:: THE DATA ::

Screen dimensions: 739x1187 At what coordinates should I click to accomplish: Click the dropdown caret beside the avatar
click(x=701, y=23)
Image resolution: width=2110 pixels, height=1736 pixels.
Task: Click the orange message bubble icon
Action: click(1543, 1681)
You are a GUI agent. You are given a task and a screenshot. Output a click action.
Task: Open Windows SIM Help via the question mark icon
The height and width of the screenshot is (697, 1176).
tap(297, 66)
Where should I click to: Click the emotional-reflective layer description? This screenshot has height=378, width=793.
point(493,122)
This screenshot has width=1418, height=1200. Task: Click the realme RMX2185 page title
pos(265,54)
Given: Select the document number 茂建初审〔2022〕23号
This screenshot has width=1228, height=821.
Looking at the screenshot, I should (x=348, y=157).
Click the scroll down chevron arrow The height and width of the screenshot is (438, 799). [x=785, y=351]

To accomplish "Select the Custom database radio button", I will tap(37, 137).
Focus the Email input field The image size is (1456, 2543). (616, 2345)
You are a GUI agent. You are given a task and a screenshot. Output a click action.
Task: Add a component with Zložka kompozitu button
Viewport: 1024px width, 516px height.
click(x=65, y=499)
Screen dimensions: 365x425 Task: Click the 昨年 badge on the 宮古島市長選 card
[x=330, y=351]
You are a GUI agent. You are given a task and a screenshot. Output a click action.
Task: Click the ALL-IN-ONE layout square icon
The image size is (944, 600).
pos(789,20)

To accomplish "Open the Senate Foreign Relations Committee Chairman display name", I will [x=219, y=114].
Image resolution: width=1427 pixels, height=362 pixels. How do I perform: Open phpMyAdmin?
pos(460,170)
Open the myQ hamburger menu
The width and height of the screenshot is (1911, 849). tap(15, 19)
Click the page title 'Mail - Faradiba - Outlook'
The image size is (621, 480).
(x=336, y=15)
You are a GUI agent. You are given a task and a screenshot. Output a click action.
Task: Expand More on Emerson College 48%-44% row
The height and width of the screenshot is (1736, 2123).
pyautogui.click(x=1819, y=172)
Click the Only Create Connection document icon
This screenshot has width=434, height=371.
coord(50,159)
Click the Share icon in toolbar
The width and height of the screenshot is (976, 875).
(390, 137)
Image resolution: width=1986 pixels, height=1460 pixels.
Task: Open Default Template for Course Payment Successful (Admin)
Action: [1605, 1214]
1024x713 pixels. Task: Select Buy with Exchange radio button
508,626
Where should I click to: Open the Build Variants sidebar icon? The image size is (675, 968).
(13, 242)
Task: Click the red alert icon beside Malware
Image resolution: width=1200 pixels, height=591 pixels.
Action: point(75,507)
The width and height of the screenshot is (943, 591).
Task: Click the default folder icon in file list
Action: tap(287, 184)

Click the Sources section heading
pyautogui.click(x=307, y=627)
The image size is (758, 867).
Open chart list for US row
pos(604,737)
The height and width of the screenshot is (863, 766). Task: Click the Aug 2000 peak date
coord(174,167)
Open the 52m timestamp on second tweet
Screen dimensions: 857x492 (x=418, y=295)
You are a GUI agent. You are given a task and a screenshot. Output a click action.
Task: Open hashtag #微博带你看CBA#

:::

### TASK DESCRIPTION
Could you repeat every record above exactly as it appears?

### TASK RESULT
Screen dimensions: 739x1187 At what coordinates should I click to accomplish: Click the dropdown caret beside the avatar
click(x=701, y=23)
Image resolution: width=2110 pixels, height=1736 pixels.
Task: Click the orange message bubble icon
Action: click(1543, 1681)
You are a GUI agent. You are given a task and a screenshot. Output a click action.
Task: Open Windows SIM Help via the question mark icon
The height and width of the screenshot is (697, 1176).
tap(297, 66)
Where should I click to: Click the emotional-reflective layer description? This screenshot has height=378, width=793.
point(493,122)
This screenshot has width=1418, height=1200. Task: Click the realme RMX2185 page title
pos(265,54)
Given: Select the document number 茂建初审〔2022〕23号
This screenshot has width=1228, height=821.
Looking at the screenshot, I should (x=348, y=157).
Click the scroll down chevron arrow The height and width of the screenshot is (438, 799). [x=785, y=351]

To accomplish "Select the Custom database radio button", I will tap(37, 137).
Focus the Email input field The image size is (1456, 2543). (616, 2345)
You are a GUI agent. You are given a task and a screenshot. Output a click action.
Task: Add a component with Zložka kompozitu button
Viewport: 1024px width, 516px height.
click(x=65, y=499)
Screen dimensions: 365x425 Task: Click the 昨年 badge on the 宮古島市長選 card
[x=330, y=351]
You are a GUI agent. You are given a task and a screenshot. Output a click action.
Task: Click the ALL-IN-ONE layout square icon
The image size is (944, 600).
pos(789,20)

To accomplish "Open the Senate Foreign Relations Committee Chairman display name", I will [x=219, y=114].
Image resolution: width=1427 pixels, height=362 pixels. How do I perform: Open phpMyAdmin?
pos(460,170)
Open the myQ hamburger menu
The width and height of the screenshot is (1911, 849). tap(15, 19)
Click the page title 'Mail - Faradiba - Outlook'
The image size is (621, 480).
(x=336, y=15)
You are a GUI agent. You are given a task and a screenshot. Output a click action.
Task: Expand More on Emerson College 48%-44% row
The height and width of the screenshot is (1736, 2123).
pyautogui.click(x=1819, y=172)
Click the Only Create Connection document icon
This screenshot has width=434, height=371.
coord(50,159)
Click the Share icon in toolbar
The width and height of the screenshot is (976, 875).
(390, 137)
Image resolution: width=1986 pixels, height=1460 pixels.
Task: Open Default Template for Course Payment Successful (Admin)
Action: [1605, 1214]
1024x713 pixels. Task: Select Buy with Exchange radio button
508,626
Where should I click to: Open the Build Variants sidebar icon? The image size is (675, 968).
(13, 242)
Task: Click the red alert icon beside Malware
Image resolution: width=1200 pixels, height=591 pixels.
Action: point(75,507)
The width and height of the screenshot is (943, 591).
Task: Click the default folder icon in file list
Action: tap(287, 184)

Click the Sources section heading
pyautogui.click(x=307, y=627)
The image size is (758, 867).
Open chart list for US row
pos(604,737)
The height and width of the screenshot is (863, 766). Task: Click the Aug 2000 peak date
coord(174,167)
Open the 52m timestamp on second tweet
Screen dimensions: 857x492 (x=418, y=295)
You are a GUI agent. You are given a task and a screenshot. Output a click action.
Task: Open hashtag #微博带你看CBA#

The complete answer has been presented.